**What to do**
Reproduce the material below line for line, without changing a single character.
>> start Given entries
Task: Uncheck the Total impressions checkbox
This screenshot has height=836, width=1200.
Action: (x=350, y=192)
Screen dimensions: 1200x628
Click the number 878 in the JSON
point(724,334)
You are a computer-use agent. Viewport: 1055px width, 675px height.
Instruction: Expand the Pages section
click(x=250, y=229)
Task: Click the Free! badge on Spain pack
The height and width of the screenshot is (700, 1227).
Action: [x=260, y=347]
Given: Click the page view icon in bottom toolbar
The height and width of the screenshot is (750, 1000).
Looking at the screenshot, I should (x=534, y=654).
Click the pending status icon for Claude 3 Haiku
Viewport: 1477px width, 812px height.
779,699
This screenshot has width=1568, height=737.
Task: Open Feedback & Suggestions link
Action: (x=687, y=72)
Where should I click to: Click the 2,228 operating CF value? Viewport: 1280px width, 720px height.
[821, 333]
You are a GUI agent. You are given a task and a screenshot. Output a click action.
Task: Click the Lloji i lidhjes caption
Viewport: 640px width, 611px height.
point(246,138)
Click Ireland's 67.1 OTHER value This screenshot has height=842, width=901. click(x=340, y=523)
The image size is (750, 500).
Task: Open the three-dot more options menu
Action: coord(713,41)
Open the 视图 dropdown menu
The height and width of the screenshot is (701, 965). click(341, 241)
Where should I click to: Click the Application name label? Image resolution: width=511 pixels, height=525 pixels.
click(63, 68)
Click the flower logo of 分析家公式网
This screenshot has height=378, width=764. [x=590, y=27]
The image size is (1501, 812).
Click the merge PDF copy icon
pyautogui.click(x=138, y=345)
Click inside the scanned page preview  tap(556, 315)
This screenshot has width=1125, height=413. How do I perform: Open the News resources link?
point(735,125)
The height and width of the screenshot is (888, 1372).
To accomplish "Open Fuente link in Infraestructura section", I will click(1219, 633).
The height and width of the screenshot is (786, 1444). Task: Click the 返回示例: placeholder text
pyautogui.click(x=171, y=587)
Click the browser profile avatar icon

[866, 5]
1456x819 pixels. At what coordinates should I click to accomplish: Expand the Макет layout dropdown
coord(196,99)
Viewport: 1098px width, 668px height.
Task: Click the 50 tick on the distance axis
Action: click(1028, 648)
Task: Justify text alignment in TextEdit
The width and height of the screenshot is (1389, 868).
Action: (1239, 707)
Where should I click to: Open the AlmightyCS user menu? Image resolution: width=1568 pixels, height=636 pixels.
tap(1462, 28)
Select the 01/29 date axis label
>> end Given entries
**The output**
Task: Uncheck the Total impressions checkbox
This screenshot has height=836, width=1200.
Action: (x=350, y=192)
Screen dimensions: 1200x628
Click the number 878 in the JSON
point(724,334)
You are a computer-use agent. Viewport: 1055px width, 675px height.
Instruction: Expand the Pages section
click(x=250, y=229)
Task: Click the Free! badge on Spain pack
The height and width of the screenshot is (700, 1227).
Action: [x=260, y=347]
Given: Click the page view icon in bottom toolbar
The height and width of the screenshot is (750, 1000).
Looking at the screenshot, I should (x=534, y=654).
Click the pending status icon for Claude 3 Haiku
Viewport: 1477px width, 812px height.
779,699
This screenshot has width=1568, height=737.
Task: Open Feedback & Suggestions link
Action: (x=687, y=72)
Where should I click to: Click the 2,228 operating CF value? Viewport: 1280px width, 720px height.
[821, 333]
You are a GUI agent. You are given a task and a screenshot. Output a click action.
Task: Click the Lloji i lidhjes caption
Viewport: 640px width, 611px height.
point(246,138)
Click Ireland's 67.1 OTHER value This screenshot has height=842, width=901. click(x=340, y=523)
The image size is (750, 500).
Task: Open the three-dot more options menu
Action: coord(713,41)
Open the 视图 dropdown menu
The height and width of the screenshot is (701, 965). click(341, 241)
Where should I click to: Click the Application name label? Image resolution: width=511 pixels, height=525 pixels.
click(63, 68)
Click the flower logo of 分析家公式网
This screenshot has height=378, width=764. [x=590, y=27]
The image size is (1501, 812).
Click the merge PDF copy icon
pyautogui.click(x=138, y=345)
Click inside the scanned page preview  tap(556, 315)
This screenshot has width=1125, height=413. How do I perform: Open the News resources link?
point(735,125)
The height and width of the screenshot is (888, 1372).
To accomplish "Open Fuente link in Infraestructura section", I will click(1219, 633).
The height and width of the screenshot is (786, 1444). Task: Click the 返回示例: placeholder text
pyautogui.click(x=171, y=587)
Click the browser profile avatar icon

[866, 5]
1456x819 pixels. At what coordinates should I click to accomplish: Expand the Макет layout dropdown
coord(196,99)
Viewport: 1098px width, 668px height.
Task: Click the 50 tick on the distance axis
Action: click(1028, 648)
Task: Justify text alignment in TextEdit
The width and height of the screenshot is (1389, 868).
Action: (1239, 707)
Where should I click to: Open the AlmightyCS user menu? Image resolution: width=1568 pixels, height=636 pixels.
tap(1462, 28)
Select the 01/29 date axis label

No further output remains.